Wieder wartete er eine Weile – wieder vergeblich. Dann erinnerte er sich plötzlich an das Messer. Er lenkte seinen Blick nach links und starrte auf den weißen Elfenbeingriff, als ob er von ihm eine Antwort erwartete. Nach einem Augenblick der Ratlosigkeit ergriff er mit seiner Rechten das Messer und zog es aus der reich verzierten Scheide. Im Halbdunkel des kleinen Raumes glänzte die scharfe, spitze Klinge, wie poliertes Silber.
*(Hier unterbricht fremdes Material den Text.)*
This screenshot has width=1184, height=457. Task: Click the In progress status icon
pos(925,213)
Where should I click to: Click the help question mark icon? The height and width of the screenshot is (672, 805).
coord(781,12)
Wie in Trance führte er die Messerspitze an seine linke Hand und setzte sie an die Fingerkuppe des Zeigefingers. Dann drückte er dagegen, bis die haarscharfe Spitze in seine Haut eindrang und eine kleine Verletzung verursachte. Schnell legte er das Messer wieder auf den Schemel.